The results show that although current voxel-wise uncertainty measures are rather well-calibrated at the dataset level (i.e., all voxels in the dataset) they tend to fail at the subject level (Fig. 1). This observation is to be expected since subject-level calibration errors (under- or overcalibration) can average out at the dataset level. Based on the proposed calibration-based metric, no overall best uncertainty measure was found among the studied methods. From our experiments we can conclude that methods that aggregate voxel-wise uncertainty to provide subject-level estimations are not reliable enough to be used as a mechanism to detect failed segmentations. We thus conclude on the importance of developing subject-level uncertainty estimation in medical image segmentation that can cope with the issue of High-Dimension-Low-Sample-Size (HDLSS) to ensure their reliability in practice.
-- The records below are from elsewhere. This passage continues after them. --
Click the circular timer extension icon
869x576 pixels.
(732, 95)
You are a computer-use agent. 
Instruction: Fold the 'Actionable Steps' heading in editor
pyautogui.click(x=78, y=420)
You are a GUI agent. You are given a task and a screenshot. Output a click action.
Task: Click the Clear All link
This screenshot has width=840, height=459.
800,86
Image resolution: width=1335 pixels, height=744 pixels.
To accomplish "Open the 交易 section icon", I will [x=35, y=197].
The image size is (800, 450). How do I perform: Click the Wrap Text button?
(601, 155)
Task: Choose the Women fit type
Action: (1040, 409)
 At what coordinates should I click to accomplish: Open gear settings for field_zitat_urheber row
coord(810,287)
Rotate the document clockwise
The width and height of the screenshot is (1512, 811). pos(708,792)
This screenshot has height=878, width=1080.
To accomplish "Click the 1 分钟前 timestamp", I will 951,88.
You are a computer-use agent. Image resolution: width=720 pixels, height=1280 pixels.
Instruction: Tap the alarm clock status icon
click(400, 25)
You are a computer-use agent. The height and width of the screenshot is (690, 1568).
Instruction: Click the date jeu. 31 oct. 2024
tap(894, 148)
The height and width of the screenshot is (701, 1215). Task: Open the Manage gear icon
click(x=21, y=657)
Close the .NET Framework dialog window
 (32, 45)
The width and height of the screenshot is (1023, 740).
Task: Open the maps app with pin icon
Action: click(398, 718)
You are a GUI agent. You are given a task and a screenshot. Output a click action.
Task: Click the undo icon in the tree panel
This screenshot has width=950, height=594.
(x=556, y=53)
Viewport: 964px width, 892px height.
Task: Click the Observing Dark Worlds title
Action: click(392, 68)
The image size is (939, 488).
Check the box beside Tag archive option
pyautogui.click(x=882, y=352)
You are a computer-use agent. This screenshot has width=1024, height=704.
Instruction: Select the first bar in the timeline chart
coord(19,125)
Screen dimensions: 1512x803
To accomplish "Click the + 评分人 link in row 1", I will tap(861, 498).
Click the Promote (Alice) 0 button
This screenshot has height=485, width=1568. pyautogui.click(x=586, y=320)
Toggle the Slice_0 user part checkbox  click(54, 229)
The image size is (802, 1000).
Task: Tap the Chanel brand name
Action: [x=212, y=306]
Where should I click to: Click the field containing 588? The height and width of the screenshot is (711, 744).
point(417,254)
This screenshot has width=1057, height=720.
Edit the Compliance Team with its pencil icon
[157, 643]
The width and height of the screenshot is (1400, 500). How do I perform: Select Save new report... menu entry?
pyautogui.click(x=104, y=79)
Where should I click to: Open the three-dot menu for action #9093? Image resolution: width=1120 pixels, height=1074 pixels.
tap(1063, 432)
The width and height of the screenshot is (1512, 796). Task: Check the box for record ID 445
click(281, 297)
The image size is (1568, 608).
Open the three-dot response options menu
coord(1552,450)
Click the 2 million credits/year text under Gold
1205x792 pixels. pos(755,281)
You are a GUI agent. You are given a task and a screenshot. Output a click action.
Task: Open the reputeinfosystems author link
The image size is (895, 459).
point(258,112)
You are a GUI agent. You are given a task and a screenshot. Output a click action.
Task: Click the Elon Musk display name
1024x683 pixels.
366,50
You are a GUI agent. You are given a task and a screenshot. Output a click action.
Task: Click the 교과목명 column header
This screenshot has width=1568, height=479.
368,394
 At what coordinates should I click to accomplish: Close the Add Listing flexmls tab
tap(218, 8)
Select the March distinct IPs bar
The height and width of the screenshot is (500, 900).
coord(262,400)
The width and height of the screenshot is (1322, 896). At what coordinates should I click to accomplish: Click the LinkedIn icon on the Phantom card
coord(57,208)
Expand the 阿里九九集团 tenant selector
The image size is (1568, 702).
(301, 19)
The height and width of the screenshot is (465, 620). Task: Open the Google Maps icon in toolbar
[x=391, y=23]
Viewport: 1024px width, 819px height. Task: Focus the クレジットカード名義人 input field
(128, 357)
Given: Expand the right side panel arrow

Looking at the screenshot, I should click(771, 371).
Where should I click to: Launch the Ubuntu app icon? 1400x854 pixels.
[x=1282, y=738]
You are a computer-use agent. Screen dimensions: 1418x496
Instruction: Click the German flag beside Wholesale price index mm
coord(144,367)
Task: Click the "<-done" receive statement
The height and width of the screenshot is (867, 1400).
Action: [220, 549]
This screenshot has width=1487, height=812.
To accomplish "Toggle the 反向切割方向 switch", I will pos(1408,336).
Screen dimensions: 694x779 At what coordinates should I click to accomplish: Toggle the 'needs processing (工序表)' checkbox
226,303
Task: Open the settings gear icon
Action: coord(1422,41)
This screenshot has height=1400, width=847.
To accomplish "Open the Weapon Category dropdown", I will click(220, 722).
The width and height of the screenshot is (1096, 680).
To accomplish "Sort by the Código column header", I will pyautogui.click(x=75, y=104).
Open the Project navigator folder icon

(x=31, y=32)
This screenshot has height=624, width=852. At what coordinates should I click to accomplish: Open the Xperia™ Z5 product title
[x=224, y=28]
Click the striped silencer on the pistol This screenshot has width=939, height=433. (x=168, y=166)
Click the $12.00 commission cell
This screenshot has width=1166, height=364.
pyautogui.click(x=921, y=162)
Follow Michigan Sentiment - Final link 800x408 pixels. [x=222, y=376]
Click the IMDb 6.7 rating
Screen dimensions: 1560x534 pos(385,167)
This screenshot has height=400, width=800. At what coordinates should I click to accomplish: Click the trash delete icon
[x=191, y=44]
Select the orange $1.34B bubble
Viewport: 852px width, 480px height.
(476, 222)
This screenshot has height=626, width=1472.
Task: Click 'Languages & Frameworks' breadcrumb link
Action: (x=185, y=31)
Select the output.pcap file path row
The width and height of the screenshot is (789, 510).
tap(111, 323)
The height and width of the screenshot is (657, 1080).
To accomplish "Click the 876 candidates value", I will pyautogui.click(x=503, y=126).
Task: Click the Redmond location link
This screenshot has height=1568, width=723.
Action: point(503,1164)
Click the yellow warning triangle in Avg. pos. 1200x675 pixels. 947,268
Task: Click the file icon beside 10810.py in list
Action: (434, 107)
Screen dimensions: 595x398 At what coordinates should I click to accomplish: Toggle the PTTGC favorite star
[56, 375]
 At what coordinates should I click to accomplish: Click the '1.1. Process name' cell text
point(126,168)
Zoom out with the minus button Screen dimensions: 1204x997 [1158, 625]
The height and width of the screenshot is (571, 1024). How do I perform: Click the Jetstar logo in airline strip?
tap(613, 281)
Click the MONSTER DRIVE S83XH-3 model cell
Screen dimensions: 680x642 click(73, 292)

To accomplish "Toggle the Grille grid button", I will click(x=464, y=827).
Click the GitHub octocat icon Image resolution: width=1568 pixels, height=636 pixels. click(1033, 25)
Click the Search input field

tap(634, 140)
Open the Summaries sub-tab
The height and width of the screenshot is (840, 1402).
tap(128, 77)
Unsurprisingly, the ensemble method yields rank-wise the most reliable results (Table 1) and would typically be a good choice (if the resources allow it). The results also revealed that methods based on MC dropout are heavily dependent on the influence of dropout on the segmentation performance. In contrast, auxiliary networks turned out to be a promising alternative to existing uncertainty measures. They perform comparable to other methods but have the benefit of being applicable to any high-performing segmentation network not optimized to predict reliable uncertainty estimates. No significant differences were found between using auxiliary feat. and auxiliary segm.. Through a sensitivity analysis performed over all studied uncertainty methods (see supplementary material C), we could confirm our observations that different uncertainty estimation methods yield different levels of precision and recall. Furthermore, we observed that when using current uncertainty methods for correcting segmentations, a maximum benefit can be attained when preferring a combination of low precision segmentation models and uncertainty-based false positive removal.

Our evaluation has several limitations worth mentioning. First, although the experiments were performed on two typical and distinctive datasets, they feature large structures to segment. The findings reported herein may differ for other datasets, especially if these consists of very small structures to be segmented. Second, the assessment of the uncertainty is influenced by the segmentation performance. Even though we succeeded in building similarly performing models, their differences cannot be fully decoupled and neglected when analyzing the uncertainty.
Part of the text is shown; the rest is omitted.